Addressing hybrid cloud application challenges using HPE GreenLake for Private Cloud Enterprise – Part 2: Application monitoring
January 6, 2023Introduction
In my previous blog post, I covered the detailed process of deploying the complex Online Boutique application in a hybrid cloud environment, across the public EKS cluster from AWS to the private Kubernetes cluster in HPE GreenLake for Private Cloud Enterprise. This hybrid cloud model amplifies the benefits of both private and public clouds and allows for more seamless integration across technical barriers. It enables the enterprise to rely on the security of on-premises data centers while taking advantage of the agility of managing the front-end of an application in the public cloud. This model is becoming increasingly popular as more businesses and enterprises shift toward cloud-based computing.

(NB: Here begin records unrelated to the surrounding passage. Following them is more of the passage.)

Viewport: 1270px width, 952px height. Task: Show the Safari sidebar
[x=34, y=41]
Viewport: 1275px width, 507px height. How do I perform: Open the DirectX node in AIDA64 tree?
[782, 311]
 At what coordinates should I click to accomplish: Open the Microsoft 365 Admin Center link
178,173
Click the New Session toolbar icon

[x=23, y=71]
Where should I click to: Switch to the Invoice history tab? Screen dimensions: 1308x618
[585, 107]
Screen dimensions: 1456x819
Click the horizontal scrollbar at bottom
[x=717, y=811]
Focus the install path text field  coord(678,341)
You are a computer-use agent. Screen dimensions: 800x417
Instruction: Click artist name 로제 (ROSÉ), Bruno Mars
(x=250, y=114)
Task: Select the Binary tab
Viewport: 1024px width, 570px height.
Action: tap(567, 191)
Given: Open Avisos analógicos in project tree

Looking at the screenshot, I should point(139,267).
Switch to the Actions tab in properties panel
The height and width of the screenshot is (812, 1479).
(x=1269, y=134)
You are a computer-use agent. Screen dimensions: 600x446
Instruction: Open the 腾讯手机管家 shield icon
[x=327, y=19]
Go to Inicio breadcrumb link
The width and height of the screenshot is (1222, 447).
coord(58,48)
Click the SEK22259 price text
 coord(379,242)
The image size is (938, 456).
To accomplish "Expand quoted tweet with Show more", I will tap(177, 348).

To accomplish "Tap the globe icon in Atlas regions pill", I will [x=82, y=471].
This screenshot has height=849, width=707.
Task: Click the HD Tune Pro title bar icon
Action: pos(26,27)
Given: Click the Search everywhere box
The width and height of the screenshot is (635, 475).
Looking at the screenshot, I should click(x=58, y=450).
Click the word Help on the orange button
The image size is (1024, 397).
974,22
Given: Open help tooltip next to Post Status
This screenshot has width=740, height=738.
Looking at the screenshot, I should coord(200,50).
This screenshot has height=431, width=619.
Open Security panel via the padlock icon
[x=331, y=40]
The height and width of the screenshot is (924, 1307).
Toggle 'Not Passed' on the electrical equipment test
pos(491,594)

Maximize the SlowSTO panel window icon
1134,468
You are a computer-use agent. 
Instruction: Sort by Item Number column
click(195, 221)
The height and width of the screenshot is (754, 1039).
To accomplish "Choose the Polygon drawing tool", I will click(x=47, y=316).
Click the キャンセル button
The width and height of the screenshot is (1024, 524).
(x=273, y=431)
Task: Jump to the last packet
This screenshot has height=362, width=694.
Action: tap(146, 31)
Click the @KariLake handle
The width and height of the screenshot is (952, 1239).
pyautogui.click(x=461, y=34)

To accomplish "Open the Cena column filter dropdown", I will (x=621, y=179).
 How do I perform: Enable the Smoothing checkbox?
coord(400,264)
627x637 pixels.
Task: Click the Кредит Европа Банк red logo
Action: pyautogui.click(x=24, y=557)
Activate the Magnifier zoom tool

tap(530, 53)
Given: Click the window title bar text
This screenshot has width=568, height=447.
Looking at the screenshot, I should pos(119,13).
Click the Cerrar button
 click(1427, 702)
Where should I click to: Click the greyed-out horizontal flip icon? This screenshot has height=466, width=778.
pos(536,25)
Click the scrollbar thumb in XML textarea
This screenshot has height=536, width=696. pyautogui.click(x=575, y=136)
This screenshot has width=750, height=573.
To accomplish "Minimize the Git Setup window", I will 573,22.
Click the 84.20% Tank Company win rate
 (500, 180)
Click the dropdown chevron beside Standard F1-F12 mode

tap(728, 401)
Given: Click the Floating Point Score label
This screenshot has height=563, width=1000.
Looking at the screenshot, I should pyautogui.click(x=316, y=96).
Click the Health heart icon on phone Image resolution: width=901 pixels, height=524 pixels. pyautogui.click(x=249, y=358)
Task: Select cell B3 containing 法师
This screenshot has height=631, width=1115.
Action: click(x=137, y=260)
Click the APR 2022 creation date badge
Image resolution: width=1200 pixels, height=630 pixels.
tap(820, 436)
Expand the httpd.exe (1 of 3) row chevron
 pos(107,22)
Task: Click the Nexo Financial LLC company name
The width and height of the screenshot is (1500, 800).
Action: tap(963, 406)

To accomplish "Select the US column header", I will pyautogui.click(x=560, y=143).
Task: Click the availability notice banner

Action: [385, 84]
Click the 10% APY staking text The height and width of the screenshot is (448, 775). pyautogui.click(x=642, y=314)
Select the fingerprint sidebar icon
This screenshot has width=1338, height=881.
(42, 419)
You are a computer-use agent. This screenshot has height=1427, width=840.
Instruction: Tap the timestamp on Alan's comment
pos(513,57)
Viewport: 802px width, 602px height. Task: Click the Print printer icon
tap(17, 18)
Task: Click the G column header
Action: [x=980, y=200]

However, this evolution presents challenges for monitoring, as applications and services are inherently more distributed in this environment. Having a good application performance monitoring (APM) tool is becoming essential within the hybrid cloud environment. It can consolidate performance metrics and troubleshoot data for assets across the hybrid cloud environment into a single application. It makes it easier to track metrics and allows the enterprise to resolve problems quickly.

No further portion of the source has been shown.